Stored data entries:
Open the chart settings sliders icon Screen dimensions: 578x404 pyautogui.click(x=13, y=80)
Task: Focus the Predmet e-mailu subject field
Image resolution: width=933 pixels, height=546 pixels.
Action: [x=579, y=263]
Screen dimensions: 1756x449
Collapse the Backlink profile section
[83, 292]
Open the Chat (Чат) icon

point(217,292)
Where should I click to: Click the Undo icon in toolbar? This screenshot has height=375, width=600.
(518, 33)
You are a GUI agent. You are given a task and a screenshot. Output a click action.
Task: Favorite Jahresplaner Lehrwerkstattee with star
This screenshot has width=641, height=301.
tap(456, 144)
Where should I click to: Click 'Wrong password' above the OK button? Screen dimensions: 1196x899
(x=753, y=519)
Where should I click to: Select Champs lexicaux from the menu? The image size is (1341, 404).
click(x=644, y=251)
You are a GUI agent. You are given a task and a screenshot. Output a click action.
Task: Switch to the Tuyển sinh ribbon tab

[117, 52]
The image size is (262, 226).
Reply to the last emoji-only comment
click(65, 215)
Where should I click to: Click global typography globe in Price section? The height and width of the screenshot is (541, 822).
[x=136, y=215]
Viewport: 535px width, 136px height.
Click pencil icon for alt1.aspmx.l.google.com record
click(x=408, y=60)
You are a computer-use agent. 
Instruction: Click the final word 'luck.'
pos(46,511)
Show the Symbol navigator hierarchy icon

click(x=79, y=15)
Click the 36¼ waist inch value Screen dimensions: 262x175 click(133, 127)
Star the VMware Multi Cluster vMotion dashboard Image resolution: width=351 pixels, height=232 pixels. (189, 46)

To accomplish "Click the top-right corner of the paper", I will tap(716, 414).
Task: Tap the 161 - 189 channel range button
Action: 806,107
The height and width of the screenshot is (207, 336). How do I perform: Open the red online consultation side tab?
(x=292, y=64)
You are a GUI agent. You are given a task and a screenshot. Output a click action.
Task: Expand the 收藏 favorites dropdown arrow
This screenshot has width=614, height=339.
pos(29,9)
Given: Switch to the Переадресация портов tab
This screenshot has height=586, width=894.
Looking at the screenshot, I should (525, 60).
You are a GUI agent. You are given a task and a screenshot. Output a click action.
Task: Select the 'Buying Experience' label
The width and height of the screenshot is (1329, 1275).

_EXERCISE OBJECTIVE_
Every line from the line containing "Task: Focus the Predmet e-mailu subject field" through the line containing "Star the VMware" in the records above must be retyped exactly. Leave out the rest.

_SOLUTION TO THE PROBLEM_
Task: Focus the Predmet e-mailu subject field
Image resolution: width=933 pixels, height=546 pixels.
Action: [x=579, y=263]
Screen dimensions: 1756x449
Collapse the Backlink profile section
[83, 292]
Open the Chat (Чат) icon

point(217,292)
Where should I click to: Click the Undo icon in toolbar? This screenshot has height=375, width=600.
(518, 33)
You are a GUI agent. You are given a task and a screenshot. Output a click action.
Task: Favorite Jahresplaner Lehrwerkstattee with star
This screenshot has width=641, height=301.
tap(456, 144)
Where should I click to: Click 'Wrong password' above the OK button? Screen dimensions: 1196x899
(x=753, y=519)
Where should I click to: Select Champs lexicaux from the menu? The image size is (1341, 404).
click(x=644, y=251)
You are a GUI agent. You are given a task and a screenshot. Output a click action.
Task: Switch to the Tuyển sinh ribbon tab

[117, 52]
The image size is (262, 226).
Reply to the last emoji-only comment
click(65, 215)
Where should I click to: Click global typography globe in Price section? The height and width of the screenshot is (541, 822).
[x=136, y=215]
Viewport: 535px width, 136px height.
Click pencil icon for alt1.aspmx.l.google.com record
click(x=408, y=60)
You are a computer-use agent. 
Instruction: Click the final word 'luck.'
pos(46,511)
Show the Symbol navigator hierarchy icon

click(x=79, y=15)
Click the 36¼ waist inch value Screen dimensions: 262x175 click(133, 127)
Star the VMware Multi Cluster vMotion dashboard Image resolution: width=351 pixels, height=232 pixels. (189, 46)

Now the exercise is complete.